[[ DATA SHOWN, beginning ]]
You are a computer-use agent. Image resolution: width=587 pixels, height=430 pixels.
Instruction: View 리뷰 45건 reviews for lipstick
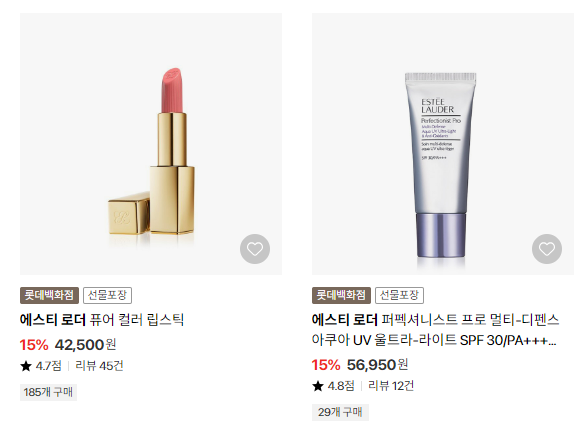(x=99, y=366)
[[ DATA SHOWN, end ]]
[[ DATA SHOWN, beginning ]]
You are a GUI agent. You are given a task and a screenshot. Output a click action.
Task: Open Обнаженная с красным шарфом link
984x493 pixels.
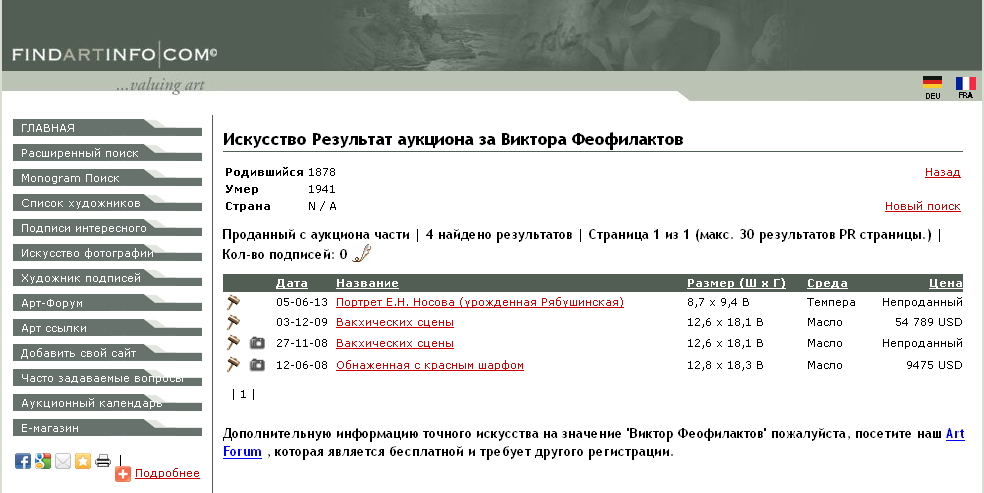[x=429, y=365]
[[ DATA SHOWN, end ]]
◆ **AIM OF THE TASK**
Reply with nothing except the number of lines in the records that include the word "agent".

◆ **THE ANSWER**
2